Top of Records for the task

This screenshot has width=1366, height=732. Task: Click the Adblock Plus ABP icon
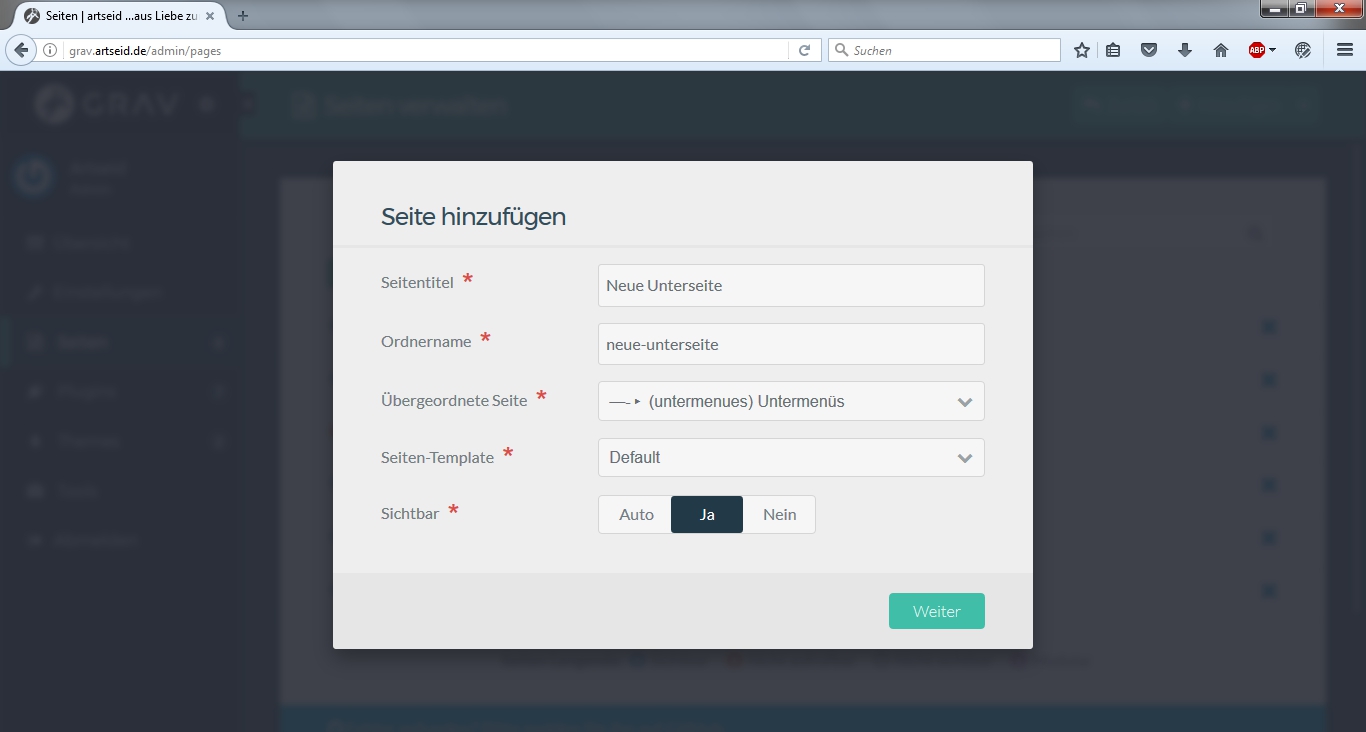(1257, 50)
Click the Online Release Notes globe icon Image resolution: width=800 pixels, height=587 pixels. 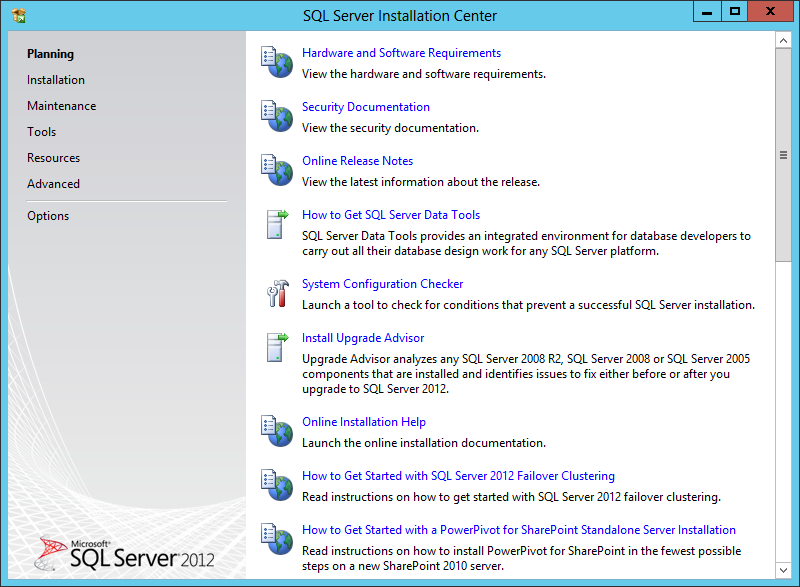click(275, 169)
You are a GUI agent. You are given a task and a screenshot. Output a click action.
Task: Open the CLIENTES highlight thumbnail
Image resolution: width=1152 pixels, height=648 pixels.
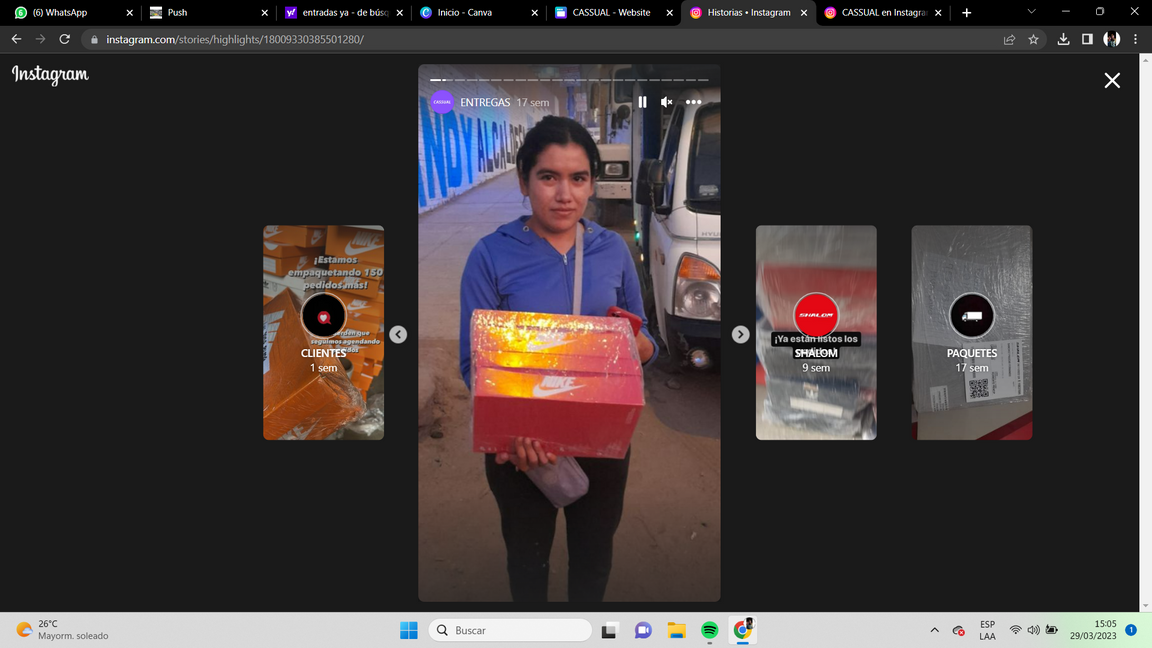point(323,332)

Bottom of Records for the task

Starting with the line that contains "Image resolution: width=1152", print every line through the end of the data exactly as written; omit all pictures and add nothing else.

_Exercise answer_:
Image resolution: width=1152 pixels, height=648 pixels.
point(323,332)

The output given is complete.